Research Paper Volume 16, Issue 9 pp 8070—8085

Figure 4. KLF4 inhibited the HUVEC SASP through PDGFRA. (A) Western blotting analysis of PDGFRA protein expression in ox-LDL-treated HUVECs (n=5). (B) Immunohistochemical detection of PDGFRA protein expression in the intima of ND-fed WT mice, HFD-fed WT mice and HFD-fed EC KLF4^-/- mice. Scale bar, 200 μm. Representative images (n=5) are shown. Red arrow, PDGFRA-positive endothelial cells. (C) Western blotting analysis of p21 protein expression in ox-LDL-treated HUVECs after altered PDGFRA expression (n=5). (D) Histochemical detection of SA-β-gal-positive ECs in ox-LDL-treated HUVECs after altered PDGFRA expression. Scale bar, 50 μm. Representative images (n=5) are shown. Blue, SA-β-gal-positive ECs. (E) SA-β-gal staining positive cells were counted and presented as percentage of total cells. (F) Immunofluorescence detection of typical SAHF formation in cultured HUVECs (n=5).
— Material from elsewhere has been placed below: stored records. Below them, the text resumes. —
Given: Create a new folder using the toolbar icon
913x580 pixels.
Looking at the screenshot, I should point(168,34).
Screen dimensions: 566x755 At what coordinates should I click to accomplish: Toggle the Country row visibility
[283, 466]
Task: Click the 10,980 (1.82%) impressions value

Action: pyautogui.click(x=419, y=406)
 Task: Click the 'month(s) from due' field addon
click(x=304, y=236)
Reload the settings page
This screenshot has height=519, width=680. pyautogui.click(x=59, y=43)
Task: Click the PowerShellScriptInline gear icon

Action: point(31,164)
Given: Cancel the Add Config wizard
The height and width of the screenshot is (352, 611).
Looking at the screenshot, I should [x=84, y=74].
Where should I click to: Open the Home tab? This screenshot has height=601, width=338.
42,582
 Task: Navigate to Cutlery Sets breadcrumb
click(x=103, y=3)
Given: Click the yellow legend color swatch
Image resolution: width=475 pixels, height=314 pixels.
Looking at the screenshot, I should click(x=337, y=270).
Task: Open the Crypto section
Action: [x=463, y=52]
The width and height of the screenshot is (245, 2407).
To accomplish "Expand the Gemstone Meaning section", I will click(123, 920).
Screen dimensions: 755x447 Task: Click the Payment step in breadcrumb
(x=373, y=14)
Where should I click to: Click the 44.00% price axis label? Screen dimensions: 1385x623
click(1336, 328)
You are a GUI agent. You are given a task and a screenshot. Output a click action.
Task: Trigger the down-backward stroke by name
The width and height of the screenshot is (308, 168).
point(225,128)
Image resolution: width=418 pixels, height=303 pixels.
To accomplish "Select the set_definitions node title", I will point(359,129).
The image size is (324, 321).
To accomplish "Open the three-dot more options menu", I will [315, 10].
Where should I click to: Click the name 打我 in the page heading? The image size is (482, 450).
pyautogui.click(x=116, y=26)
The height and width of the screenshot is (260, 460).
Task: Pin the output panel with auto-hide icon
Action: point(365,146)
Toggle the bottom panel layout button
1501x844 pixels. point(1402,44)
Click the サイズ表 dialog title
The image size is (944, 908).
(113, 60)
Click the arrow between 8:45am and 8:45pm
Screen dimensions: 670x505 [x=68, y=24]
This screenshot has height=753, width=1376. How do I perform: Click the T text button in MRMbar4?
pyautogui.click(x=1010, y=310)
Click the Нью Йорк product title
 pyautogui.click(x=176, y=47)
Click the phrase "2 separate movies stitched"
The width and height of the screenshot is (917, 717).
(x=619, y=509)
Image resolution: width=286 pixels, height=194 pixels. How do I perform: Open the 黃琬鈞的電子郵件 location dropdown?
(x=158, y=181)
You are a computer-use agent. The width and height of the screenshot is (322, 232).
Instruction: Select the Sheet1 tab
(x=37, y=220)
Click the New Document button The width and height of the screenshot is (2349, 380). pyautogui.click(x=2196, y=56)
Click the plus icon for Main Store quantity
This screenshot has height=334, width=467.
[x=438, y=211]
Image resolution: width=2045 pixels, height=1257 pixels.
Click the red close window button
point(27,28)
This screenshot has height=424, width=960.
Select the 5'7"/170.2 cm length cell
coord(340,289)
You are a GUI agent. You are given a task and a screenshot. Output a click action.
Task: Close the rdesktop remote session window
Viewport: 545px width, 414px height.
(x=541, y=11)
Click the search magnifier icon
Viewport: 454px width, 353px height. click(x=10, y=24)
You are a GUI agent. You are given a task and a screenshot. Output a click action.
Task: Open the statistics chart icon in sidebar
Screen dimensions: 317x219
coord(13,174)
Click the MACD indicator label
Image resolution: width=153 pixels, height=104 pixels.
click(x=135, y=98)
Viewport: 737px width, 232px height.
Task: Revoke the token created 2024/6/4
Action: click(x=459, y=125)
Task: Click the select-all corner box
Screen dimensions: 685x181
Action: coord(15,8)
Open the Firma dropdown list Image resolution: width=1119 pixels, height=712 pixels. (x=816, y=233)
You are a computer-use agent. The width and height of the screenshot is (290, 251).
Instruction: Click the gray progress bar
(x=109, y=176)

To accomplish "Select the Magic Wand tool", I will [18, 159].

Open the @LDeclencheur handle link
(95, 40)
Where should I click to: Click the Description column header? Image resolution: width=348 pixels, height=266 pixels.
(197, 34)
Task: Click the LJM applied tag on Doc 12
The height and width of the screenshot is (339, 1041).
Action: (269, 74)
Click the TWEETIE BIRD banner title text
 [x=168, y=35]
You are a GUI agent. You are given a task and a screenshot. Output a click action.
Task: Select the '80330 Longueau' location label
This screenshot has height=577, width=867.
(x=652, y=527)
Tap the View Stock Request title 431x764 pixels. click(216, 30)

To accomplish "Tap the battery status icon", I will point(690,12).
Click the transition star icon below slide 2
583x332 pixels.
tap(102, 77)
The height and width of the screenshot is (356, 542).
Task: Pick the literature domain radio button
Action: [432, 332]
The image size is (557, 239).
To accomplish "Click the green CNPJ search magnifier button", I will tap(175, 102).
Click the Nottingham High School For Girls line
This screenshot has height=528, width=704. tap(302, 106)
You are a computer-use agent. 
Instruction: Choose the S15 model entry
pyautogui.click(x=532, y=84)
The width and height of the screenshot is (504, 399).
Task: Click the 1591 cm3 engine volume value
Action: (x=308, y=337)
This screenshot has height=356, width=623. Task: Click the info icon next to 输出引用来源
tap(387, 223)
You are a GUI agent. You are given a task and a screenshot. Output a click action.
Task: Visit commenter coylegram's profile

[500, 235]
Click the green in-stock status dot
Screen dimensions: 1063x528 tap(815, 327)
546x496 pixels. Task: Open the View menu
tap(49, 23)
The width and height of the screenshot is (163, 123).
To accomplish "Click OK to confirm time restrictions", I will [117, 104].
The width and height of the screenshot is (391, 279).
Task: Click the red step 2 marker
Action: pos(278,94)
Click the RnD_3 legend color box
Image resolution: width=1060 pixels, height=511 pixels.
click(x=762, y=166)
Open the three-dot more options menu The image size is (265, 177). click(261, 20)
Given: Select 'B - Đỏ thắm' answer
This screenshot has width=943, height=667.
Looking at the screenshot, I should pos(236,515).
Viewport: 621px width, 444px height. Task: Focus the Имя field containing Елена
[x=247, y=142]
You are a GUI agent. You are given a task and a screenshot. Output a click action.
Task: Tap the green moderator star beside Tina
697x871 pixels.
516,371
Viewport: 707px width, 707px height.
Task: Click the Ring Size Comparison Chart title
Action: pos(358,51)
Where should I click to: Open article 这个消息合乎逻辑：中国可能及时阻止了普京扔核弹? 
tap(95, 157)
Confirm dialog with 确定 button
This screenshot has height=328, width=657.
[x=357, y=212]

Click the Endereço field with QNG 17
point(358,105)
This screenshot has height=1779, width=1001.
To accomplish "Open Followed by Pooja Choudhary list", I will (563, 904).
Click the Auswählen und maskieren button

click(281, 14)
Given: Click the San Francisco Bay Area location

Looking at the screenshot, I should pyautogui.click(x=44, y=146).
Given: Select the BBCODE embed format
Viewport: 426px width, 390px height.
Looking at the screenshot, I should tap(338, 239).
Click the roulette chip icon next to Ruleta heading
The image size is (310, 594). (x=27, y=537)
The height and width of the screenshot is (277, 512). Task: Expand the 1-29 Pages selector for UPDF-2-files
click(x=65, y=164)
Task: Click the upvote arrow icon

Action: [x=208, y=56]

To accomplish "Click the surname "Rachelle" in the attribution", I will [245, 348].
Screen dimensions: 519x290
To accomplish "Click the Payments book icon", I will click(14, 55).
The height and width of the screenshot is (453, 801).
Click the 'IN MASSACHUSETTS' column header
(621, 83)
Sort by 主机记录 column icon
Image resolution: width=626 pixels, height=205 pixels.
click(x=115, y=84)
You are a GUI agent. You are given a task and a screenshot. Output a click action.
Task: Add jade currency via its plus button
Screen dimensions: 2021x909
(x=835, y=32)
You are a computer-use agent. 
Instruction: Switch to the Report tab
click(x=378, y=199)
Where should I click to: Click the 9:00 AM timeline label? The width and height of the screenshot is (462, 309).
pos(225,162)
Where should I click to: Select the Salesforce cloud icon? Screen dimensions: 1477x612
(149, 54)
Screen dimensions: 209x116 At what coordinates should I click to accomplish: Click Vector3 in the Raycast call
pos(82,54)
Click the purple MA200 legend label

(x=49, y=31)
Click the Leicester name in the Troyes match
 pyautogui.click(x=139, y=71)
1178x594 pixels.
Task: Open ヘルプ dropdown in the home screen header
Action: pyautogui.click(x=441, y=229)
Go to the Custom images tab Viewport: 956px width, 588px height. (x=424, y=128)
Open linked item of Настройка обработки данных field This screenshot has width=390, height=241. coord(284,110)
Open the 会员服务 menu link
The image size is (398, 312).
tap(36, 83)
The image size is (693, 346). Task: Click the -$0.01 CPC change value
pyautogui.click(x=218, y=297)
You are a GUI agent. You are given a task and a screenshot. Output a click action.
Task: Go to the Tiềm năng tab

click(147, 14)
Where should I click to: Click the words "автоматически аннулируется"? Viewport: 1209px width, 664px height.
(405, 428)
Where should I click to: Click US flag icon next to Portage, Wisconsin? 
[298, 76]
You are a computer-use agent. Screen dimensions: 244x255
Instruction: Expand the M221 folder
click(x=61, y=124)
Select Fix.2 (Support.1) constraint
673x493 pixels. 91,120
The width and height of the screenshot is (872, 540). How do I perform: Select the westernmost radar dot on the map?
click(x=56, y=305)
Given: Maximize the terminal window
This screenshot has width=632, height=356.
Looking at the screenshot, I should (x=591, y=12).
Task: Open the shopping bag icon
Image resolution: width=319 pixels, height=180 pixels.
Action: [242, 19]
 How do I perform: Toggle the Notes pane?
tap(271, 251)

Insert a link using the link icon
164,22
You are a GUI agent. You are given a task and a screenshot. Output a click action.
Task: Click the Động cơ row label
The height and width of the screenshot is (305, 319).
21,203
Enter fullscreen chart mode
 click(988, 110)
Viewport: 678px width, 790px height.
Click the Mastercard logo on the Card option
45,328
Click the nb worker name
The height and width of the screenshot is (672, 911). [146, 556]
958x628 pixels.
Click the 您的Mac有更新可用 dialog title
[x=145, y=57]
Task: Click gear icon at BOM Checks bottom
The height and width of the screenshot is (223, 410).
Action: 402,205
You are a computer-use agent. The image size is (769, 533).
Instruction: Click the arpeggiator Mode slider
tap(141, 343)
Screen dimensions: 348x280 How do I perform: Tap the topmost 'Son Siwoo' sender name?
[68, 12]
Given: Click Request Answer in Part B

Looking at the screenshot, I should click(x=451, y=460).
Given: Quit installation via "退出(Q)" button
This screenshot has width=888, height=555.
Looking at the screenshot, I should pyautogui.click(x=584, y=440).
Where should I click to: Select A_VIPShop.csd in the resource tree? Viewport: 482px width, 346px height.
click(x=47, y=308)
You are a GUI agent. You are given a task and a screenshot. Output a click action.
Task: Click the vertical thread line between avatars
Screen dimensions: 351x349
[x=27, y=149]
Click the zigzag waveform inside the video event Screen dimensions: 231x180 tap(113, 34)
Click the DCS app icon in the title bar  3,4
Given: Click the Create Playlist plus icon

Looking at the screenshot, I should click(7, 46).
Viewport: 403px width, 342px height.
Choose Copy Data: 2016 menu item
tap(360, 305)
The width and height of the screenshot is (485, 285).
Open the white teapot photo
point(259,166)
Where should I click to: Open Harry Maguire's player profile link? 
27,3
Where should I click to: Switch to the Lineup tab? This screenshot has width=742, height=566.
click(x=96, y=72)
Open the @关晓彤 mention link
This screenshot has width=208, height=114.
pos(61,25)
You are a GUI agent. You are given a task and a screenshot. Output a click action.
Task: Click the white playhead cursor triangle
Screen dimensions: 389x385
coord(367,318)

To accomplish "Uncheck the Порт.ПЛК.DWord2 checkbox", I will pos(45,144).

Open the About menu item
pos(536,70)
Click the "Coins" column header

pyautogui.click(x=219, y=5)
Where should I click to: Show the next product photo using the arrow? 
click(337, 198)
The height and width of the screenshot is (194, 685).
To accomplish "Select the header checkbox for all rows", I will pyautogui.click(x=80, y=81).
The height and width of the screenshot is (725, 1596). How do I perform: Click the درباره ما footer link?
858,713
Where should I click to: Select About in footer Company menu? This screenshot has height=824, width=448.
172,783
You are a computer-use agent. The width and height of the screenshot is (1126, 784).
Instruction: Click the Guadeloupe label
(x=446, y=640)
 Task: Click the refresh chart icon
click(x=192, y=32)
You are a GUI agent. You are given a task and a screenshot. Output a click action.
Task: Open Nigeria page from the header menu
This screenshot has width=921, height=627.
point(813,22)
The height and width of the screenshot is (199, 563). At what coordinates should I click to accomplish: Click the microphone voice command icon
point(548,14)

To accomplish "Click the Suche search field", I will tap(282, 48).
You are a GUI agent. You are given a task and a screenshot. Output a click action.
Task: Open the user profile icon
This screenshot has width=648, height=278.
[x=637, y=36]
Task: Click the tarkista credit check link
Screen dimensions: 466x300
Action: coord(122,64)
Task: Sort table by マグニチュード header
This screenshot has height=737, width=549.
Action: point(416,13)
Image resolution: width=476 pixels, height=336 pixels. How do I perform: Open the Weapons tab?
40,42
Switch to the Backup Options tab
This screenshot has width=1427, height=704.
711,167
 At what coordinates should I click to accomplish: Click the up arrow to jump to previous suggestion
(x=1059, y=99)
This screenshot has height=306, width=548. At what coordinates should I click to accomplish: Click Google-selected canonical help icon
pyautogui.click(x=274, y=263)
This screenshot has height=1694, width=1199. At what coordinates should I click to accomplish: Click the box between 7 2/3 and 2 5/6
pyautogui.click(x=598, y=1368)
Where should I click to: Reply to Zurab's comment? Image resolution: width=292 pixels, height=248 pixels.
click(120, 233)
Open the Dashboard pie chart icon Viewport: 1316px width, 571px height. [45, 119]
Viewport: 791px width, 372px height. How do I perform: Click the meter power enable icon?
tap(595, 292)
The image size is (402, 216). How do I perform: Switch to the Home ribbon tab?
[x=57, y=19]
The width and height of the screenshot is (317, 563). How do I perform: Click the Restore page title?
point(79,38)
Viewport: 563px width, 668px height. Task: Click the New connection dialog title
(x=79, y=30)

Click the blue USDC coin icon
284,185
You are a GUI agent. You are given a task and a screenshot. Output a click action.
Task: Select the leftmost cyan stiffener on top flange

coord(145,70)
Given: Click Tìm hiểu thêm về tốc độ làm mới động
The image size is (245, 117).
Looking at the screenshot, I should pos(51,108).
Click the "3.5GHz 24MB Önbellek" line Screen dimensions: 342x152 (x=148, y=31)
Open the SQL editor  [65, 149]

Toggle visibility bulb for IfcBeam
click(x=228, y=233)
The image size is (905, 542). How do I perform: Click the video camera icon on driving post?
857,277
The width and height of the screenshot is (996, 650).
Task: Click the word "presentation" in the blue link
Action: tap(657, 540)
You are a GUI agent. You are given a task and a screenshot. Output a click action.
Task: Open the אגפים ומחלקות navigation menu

Scale bar, 20 μm. (G) qPCR analysis of the mRNA levels of cytokines in ox-LDL-treated HUVECs after regulating PDGFRA (n=5). *P < 0.05. (H) Histochemical detection of SA-β-gal-positive ECs in KLF4-treated HUVECs after regulating PDGFRA. Scale bar, 50 μm. Representative images (n=5) are shown. Blue, SA-β-gal-positive ECs. (I) Western blotting analysis of p21 protein expression in KLF4-treated HUVECs after regulating PDGFRA (n=5). (J) qPCR analysis of the mRNA levels of cytokines in KLF4-knock-in HUVECs after PDGFRA knockdown (n=5). *P < 0.05. (K) qPCR analysis of cytokine mRNA levels in KLF4-knockdown HUVECs after PDGFRA knock-in (n=5). *P < 0.05.